JREPL.BAT, ADO Streams and big files

Message

#1 Post by **dbenham** » 27 Sep 2017 21:34

This discussion is a continuation of a topic that was started here, that became tangential to the CONVERTCP topic.

aGerman wrote:On the other hand the main scopes of JREPL and CONVERTCP are quite different. This makes that JREPL is able (and designed) to do customized replacements while CONVERTCP can't do that. But this also makes that CONVERTCP is so much faster for big files (307s JREPL vs. 9s CONVERTCP for 360MB text Windows-1252 to UTF-8 in my tests) because it efficiently converts and writes in parallel threads. Converting big files was one of Saso's original requirements.

Thanks for those comparative timings Steffen. The CONVERTCP timings are impressive :!:

In most circumstances, CONVERTCP is clearly the better option.

The only reasons I can think for ever using JREPL instead are:
1) If your work environment disallows 3rd party exe files
2) If you already have JREPL available, and don't want to bother getting CONVERTCP
3) If you need custom transformations.

I expected JREPL to be slower, but I was a bit shocked to see that JREPL was 30 times slower than CONVERTCP :shock:

I did some timings to see what effect ADO has on reading and writing vs. using the native FiieSystemObject text stream.

Code: Select all

JREPL timings for reading and writing
  a 155MB Windows-1252 endoded file

       Read   Write
      Method  Method  Seconds
      -----------------------
      Native  Native      87
      Native  ADO         71
      ADO     Native     280
      ADO     ADO        245

So there is a severe performance penalty when using ADO to read (factor of 3+). Yet writing with ADO was marginally (but consistently) 10% faster

Dave

#2 Post by **aGerman** » 28 Sep 2017 01:40

Dave

First of all I think in most cases it doesn't matter much if JREPL is slower. For a lot of people it'll be rather an exception to convert text files with hundreds of MB of text. Although it could be of interest again if you have to convert a bunch of smaller text files.

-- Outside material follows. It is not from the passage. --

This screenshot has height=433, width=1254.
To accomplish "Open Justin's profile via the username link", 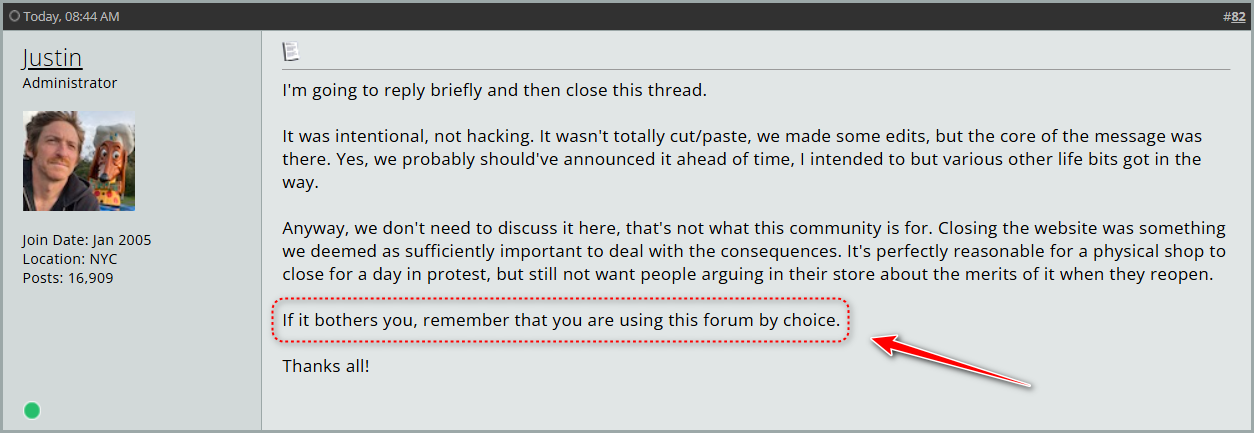I will tap(52, 58).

Another problem that Saso faced was that he was running out of memory with the first version I wrote. I read the entire text into memory before I began to convert it. That was the point where I had to begin reading the file chunk-wise. This was also an improvement of speed. Not only that it enabled to convert in parallel threads it also avoided reallocations of RAM space. I think this is one of the main reasons why ADO is slow. I assume that it allocates a certain amount of space. If the file is bigger it reallocates more space again and again. Depending on the internal implementation of the buffer it might require a contiguous range in RAM which will lead to copy all of the already read data to another position in the memory where the system was able to allocate enough space in a single block. In the worst case this will also happen several times.
Currently I don't have any good idea how you could work around it. Reading line-wise could be worth a try. If (and only if) ADO does not release the block of memory that it already allocated the speed could be improved tremendously. A little pitfall is that ADO always adds the BOM for multibyte codepages. You have to skip it except for the first line.

Steffen

#3 Post by **dbenham** » 28 Sep 2017 05:50

JREPL always logically reads and writes one line at a time (unless the /M multi-line option is used)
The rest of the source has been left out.